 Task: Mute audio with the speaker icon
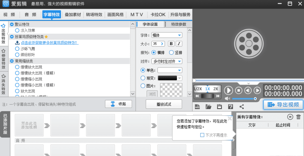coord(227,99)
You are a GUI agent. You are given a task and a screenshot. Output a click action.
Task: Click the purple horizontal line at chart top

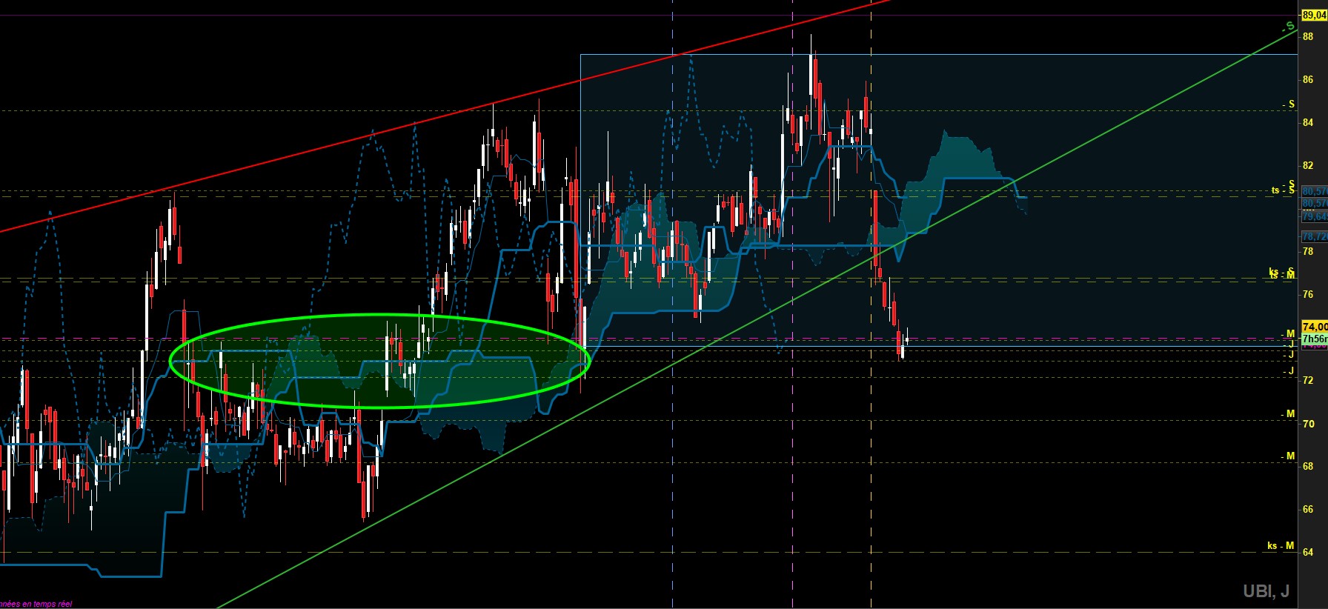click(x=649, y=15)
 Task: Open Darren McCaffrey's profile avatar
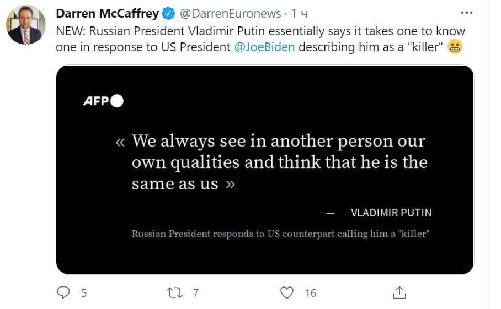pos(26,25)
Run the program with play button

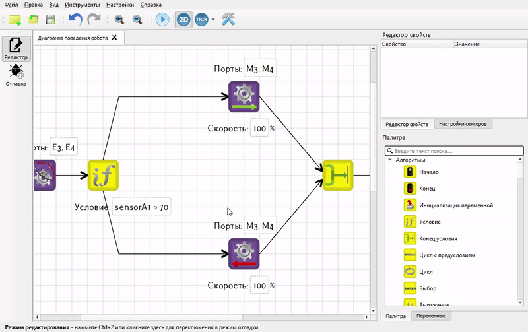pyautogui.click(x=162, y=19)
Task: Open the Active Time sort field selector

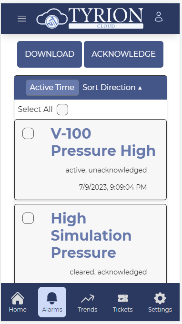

### [Task goal]
The entries above must be output exactly, with every image left out.

### [Exercise response]
 Task: Mute audio with the speaker icon
coord(227,99)
You are a GUI agent. You are given a task and a screenshot. Output a click action.
Task: Click the purple horizontal line at chart top

click(x=649, y=15)
 Task: Open Darren McCaffrey's profile avatar
pos(26,25)
Run the program with play button

pyautogui.click(x=162, y=19)
Task: Open the Active Time sort field selector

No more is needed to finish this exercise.